[all-commits] [llvm/llvm-project] b82be5: [AArch64][SVE] Implement structured load intrinsics

Tue Jun 9 01:52:35 PDT 2020

  Branch: refs/heads/master
  Home:   https://github.com/llvm/llvm-project
  Commit: b82be5db71fbe74f2407c7e38fb5e18fecaf08e4
      https://github.com/llvm/llvm-project/commit/b82be5db71fbe74f2407c7e38fb5e18fecaf08e4
  Author: Cullen Rhodes <cullen.rhodes at arm.com>
  Date:   2020-06-09 (Tue, 09 Jun 2020)

  Changed paths:
    M llvm/include/llvm/IR/IntrinsicsAArch64.td
    M llvm/lib/Target/AArch64/AArch64ISelDAGToDAG.cpp
    M llvm/lib/Target/AArch64/AArch64ISelLowering.cpp
    M llvm/lib/Target/AArch64/AArch64ISelLowering.h
    M llvm/test/CodeGen/AArch64/sve-intrinsics-loads.ll

  Log Message:
  -----------
  [AArch64][SVE] Implement structured load intrinsics

Summary:
This patch adds initial support for the following instrinsics:

    * llvm.aarch64.sve.ld2
    * llvm.aarch64.sve.ld3
    * llvm.aarch64.sve.ld4

For loading two, three and four vectors worth of data.

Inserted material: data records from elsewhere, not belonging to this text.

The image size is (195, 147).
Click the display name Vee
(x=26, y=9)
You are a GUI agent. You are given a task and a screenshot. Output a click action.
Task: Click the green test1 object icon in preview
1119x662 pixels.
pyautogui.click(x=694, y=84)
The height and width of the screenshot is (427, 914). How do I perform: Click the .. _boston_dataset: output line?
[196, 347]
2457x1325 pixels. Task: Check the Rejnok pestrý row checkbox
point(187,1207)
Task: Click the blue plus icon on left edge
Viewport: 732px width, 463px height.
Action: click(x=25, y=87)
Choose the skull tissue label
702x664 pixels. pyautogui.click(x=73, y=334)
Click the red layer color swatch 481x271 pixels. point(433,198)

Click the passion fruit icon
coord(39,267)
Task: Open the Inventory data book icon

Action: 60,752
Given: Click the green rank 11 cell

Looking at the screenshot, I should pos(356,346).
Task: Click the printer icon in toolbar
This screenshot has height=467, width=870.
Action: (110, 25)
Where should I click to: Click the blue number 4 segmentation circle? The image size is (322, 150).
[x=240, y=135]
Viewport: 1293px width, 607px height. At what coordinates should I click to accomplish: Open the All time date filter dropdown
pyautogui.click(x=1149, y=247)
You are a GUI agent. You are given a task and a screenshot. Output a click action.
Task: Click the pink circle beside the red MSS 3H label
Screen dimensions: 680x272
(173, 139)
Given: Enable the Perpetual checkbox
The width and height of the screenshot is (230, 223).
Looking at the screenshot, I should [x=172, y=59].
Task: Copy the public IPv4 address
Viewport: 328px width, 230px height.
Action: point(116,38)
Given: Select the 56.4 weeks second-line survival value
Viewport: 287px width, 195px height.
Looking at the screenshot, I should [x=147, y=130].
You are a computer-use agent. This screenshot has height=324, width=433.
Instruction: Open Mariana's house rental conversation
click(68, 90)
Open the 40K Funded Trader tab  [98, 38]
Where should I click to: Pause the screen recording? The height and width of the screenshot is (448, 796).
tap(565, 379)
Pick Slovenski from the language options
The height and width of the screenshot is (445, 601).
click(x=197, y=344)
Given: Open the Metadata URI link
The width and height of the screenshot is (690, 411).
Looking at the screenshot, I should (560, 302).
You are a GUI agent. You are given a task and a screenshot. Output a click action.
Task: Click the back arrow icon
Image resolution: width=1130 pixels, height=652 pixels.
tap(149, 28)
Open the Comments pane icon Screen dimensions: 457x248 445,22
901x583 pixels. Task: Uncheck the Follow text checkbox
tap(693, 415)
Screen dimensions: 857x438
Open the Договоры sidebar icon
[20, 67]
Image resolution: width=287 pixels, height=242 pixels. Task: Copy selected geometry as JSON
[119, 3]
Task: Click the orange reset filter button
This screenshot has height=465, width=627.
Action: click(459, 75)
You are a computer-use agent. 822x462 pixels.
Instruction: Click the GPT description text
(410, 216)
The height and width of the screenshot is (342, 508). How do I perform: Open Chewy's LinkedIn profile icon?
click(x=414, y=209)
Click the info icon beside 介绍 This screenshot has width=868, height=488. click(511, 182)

Basic codegen is
implemented with reg+reg and reg+imm addressing modes being addressed
in a later patch.

The types returned by these intrinsics have a number of elements that is a
multiple of the elements in a 128-bit vector for a given type and N, where N is
the number of vectors being loaded, i.e. 2, 3 or 4. Thus, for 32-bit elements
the types are:

    LD2 : <vscale x 8 x i32>
    LD3 : <vscale x 12 x i32>
    LD4 : <vscale x 16 x i32>

This is implemented with target-specific intrinsics for each variant that take
the same operands as the IR intrinsic but return N values, where the type of
each value is a full vector, i.e. <vscale x 4 x i32> in the above example.
These values are then concatenated using the standard concat_vector intrinsic
to maintain type legality with the IR.

These intrinsics are intended for use in the Arm C Language
Extension (ACLE).

Reviewed By: sdesmalen

Differential Revision: https://reviews.llvm.org/D75751